▸ **Task**
In the lines between the one holding "What do you see at coordinates (865, 66)" and the one holding "the navigation button", inclusive, replace "element" with "item" and give back only those lines with all else unchanged. Leave the pictures out.

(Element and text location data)
+++
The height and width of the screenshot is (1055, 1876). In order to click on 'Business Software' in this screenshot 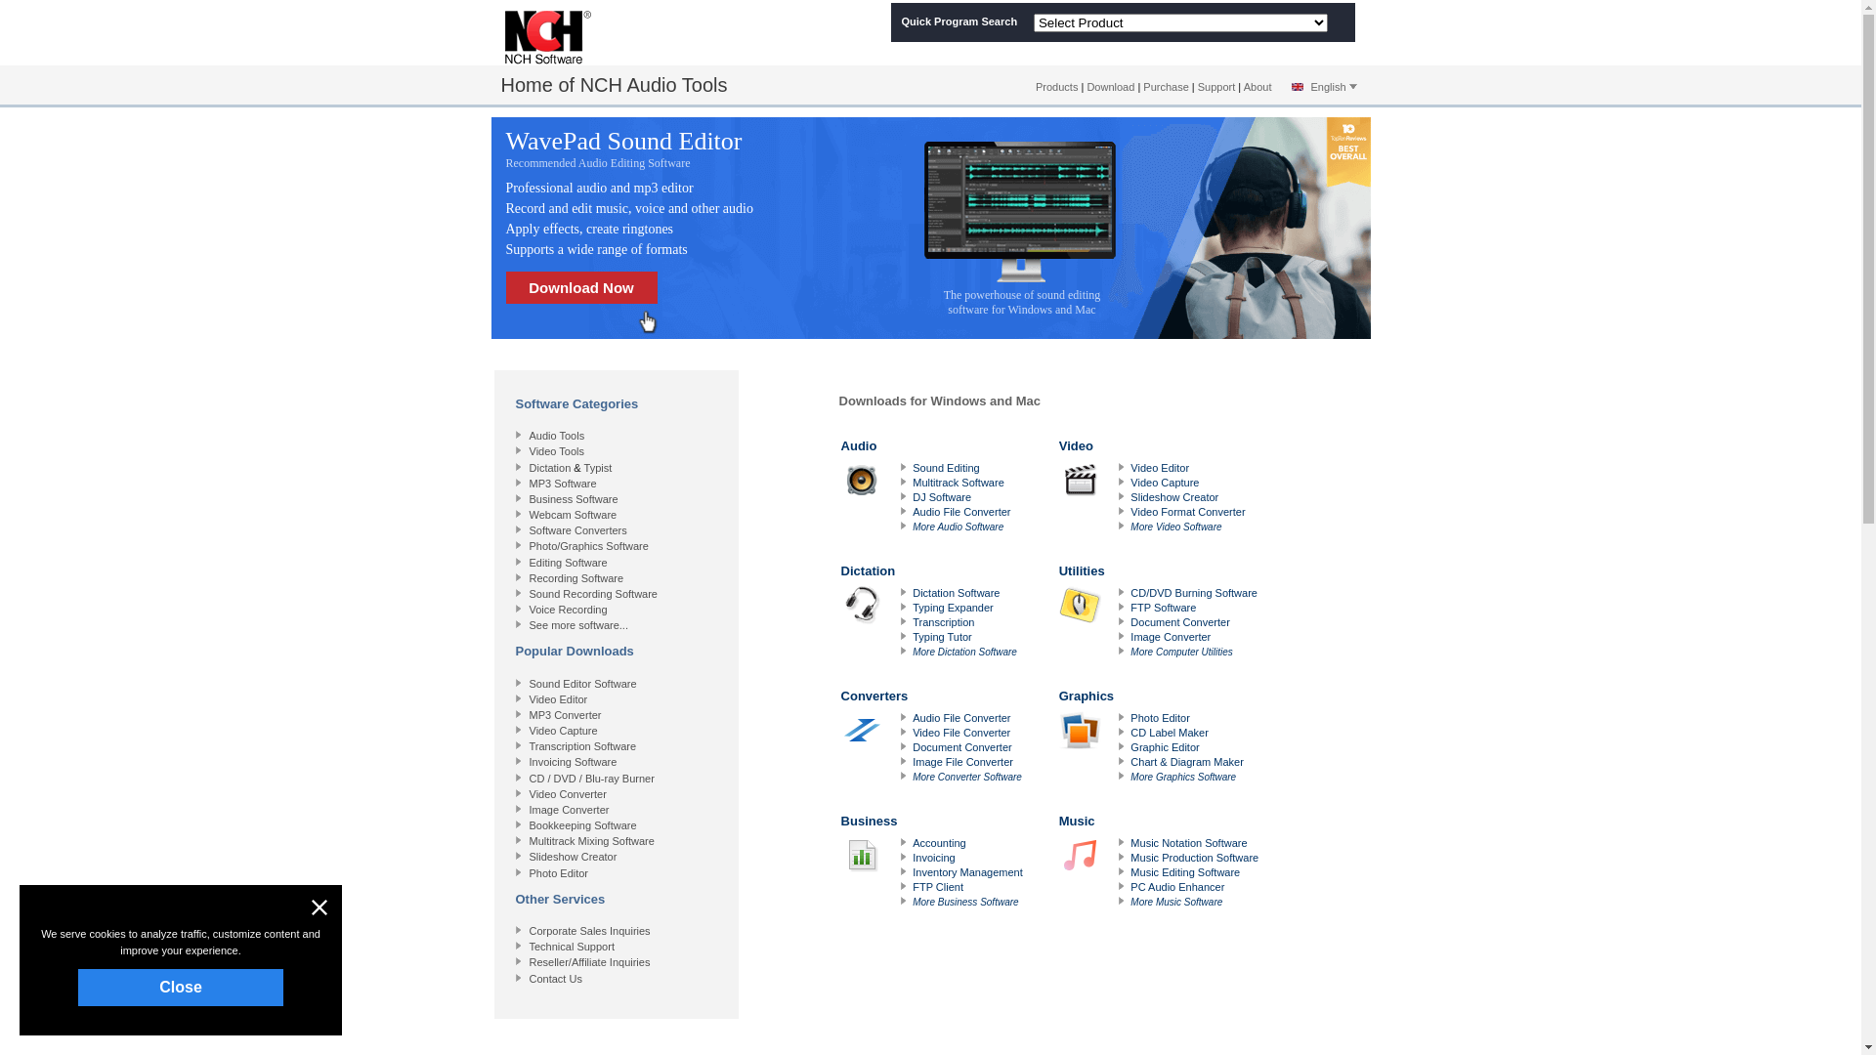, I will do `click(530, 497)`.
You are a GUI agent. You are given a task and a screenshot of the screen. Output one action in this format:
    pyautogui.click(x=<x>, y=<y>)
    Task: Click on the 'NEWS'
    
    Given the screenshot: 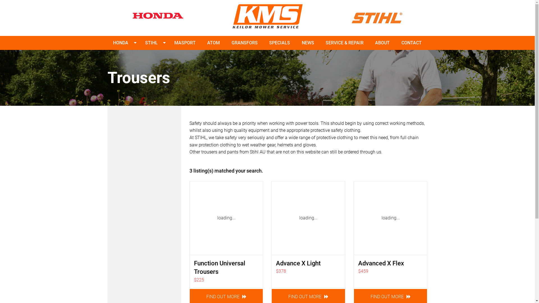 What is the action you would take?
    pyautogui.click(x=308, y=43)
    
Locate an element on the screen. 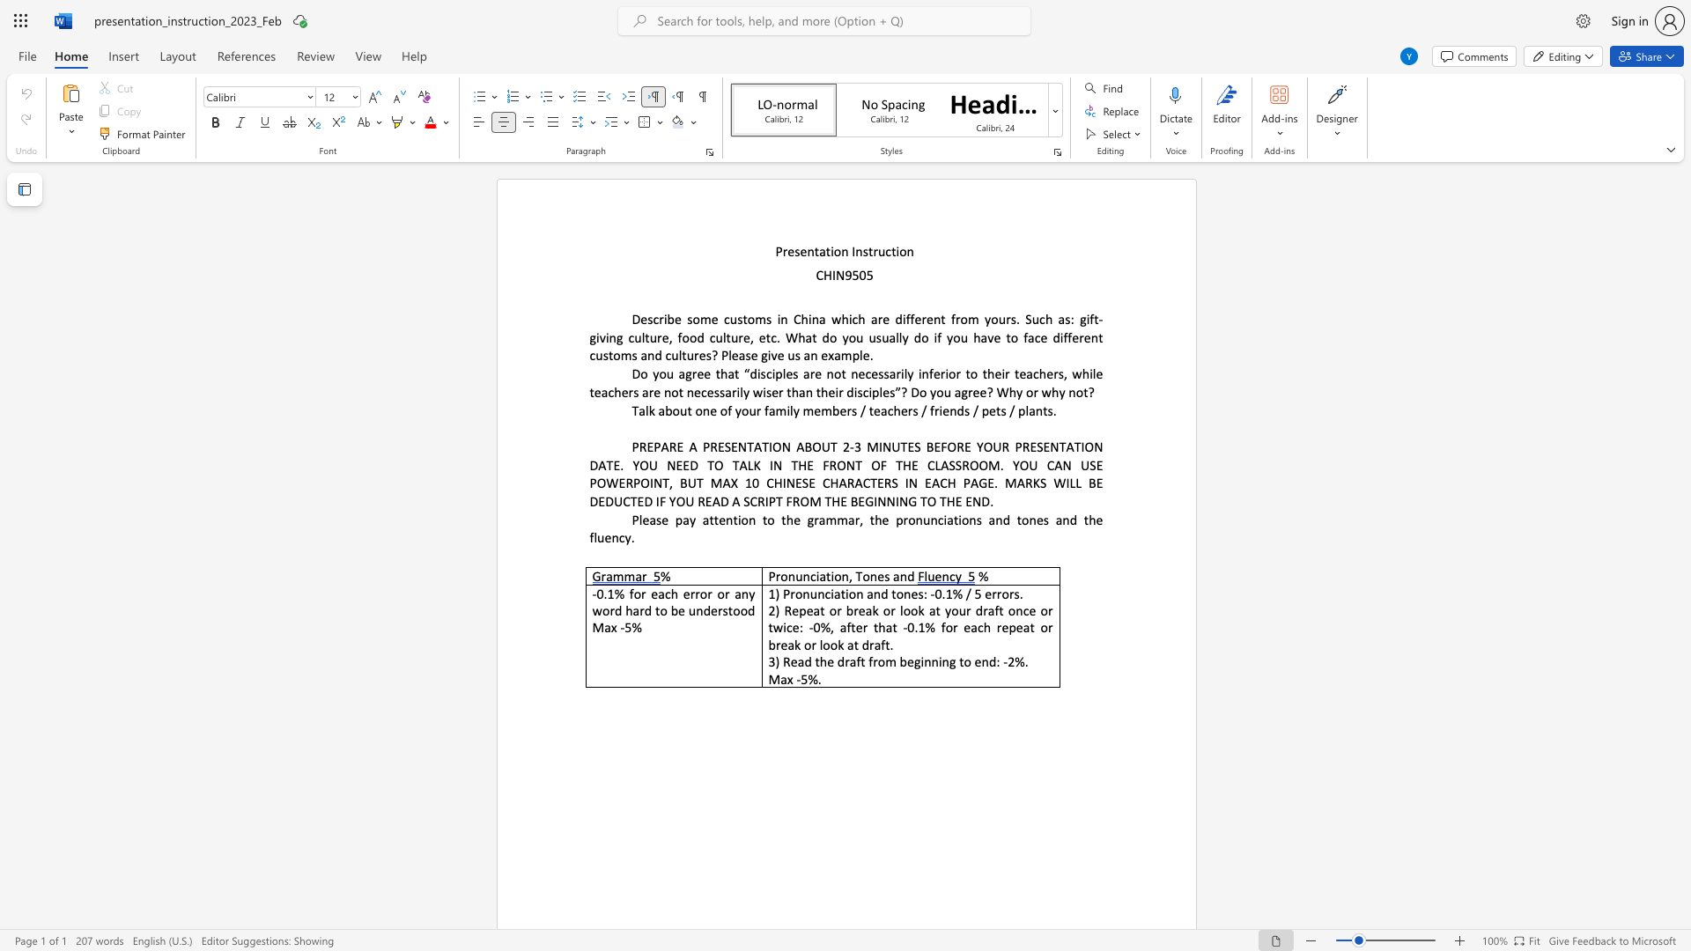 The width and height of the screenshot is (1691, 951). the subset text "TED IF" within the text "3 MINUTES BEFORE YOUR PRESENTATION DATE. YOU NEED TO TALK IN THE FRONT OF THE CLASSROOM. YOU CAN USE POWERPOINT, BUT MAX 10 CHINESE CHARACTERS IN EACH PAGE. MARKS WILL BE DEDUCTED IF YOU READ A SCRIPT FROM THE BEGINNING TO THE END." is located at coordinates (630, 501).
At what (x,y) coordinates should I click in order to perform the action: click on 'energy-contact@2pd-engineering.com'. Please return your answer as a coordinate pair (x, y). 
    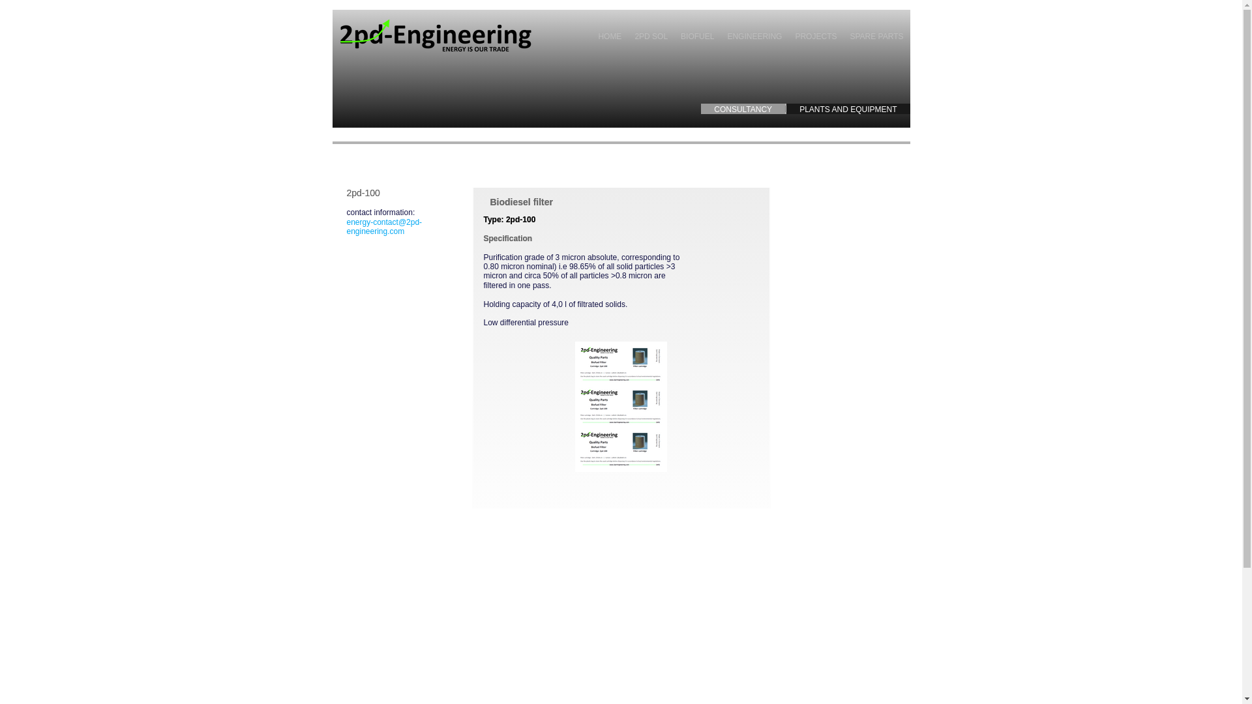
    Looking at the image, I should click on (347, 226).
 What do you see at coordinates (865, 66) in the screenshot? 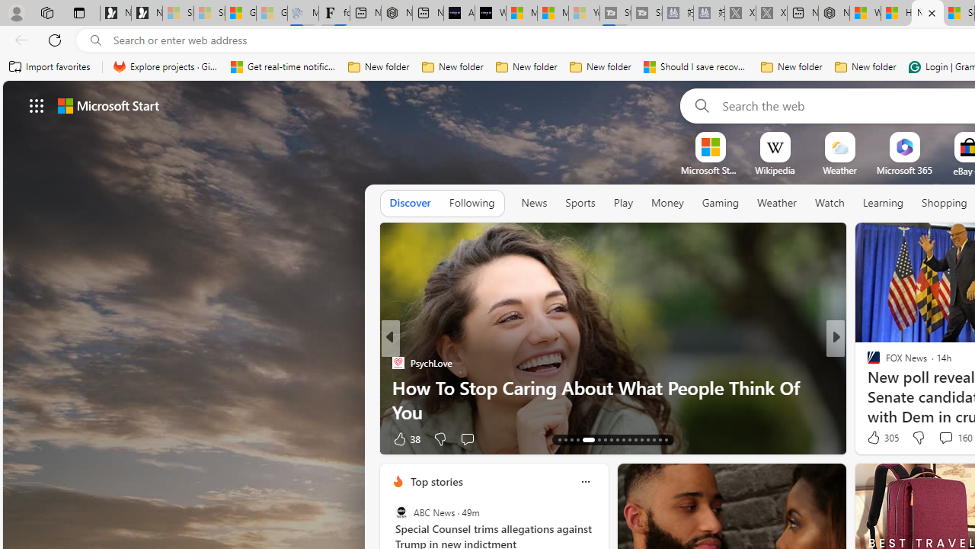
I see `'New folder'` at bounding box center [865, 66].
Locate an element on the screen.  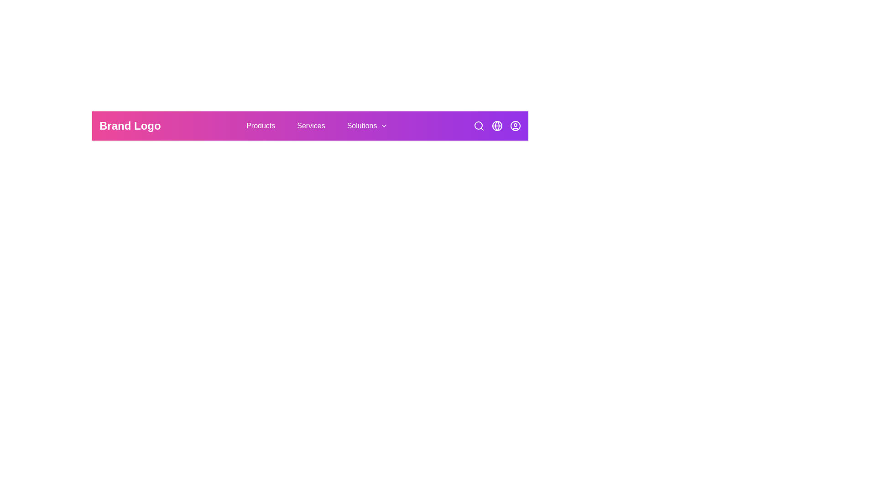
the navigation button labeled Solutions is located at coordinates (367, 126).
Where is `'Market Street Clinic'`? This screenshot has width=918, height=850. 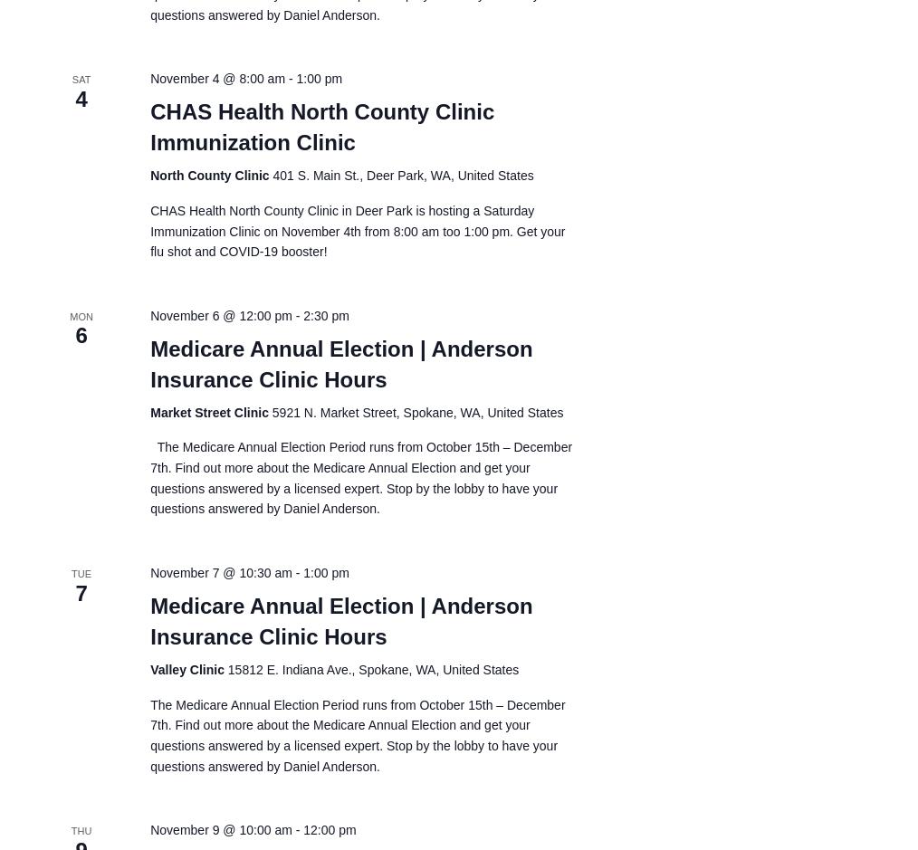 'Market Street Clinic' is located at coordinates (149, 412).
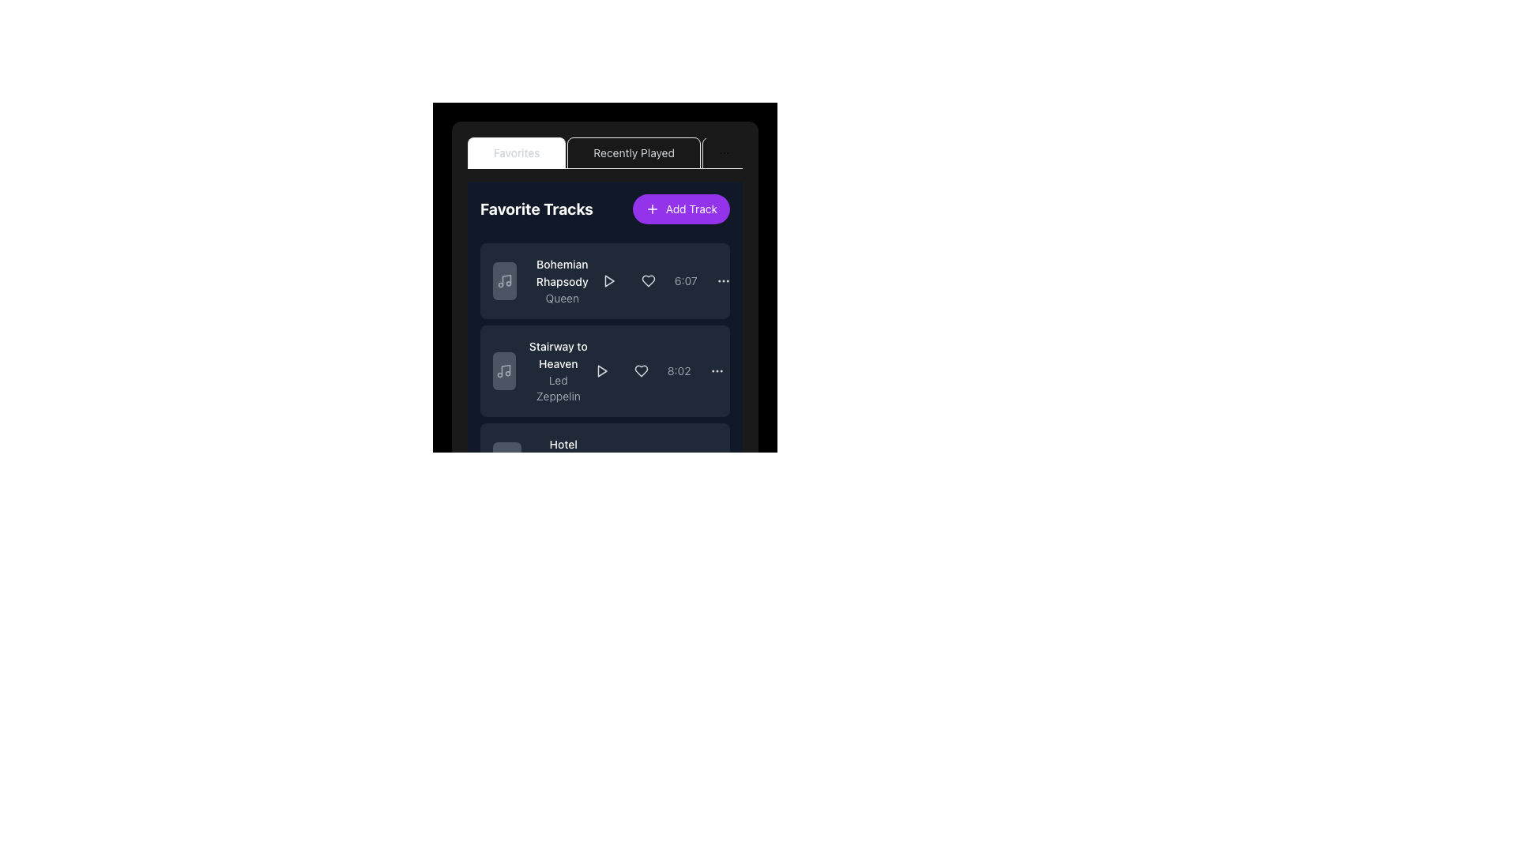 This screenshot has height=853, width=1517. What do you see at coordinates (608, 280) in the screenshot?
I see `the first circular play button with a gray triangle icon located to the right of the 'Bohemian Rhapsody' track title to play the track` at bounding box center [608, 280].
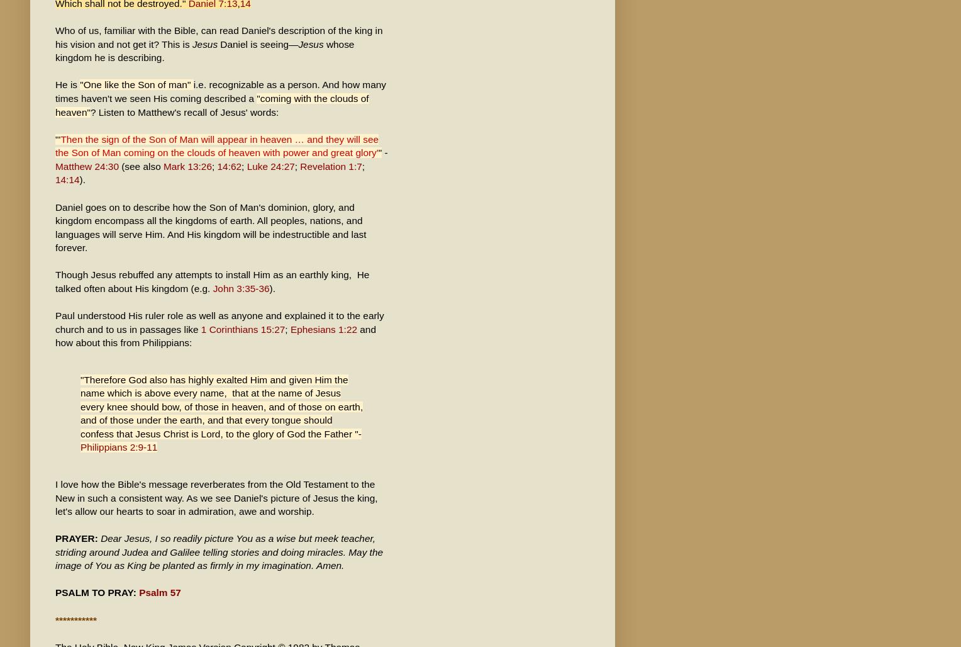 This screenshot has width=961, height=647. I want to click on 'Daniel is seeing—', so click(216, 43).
+++
▸ **Solution to the problem**
 What do you see at coordinates (865, 66) in the screenshot? 
I see `'New folder'` at bounding box center [865, 66].
Locate an item on the screen.  
the navigation button labeled Solutions is located at coordinates (367, 126).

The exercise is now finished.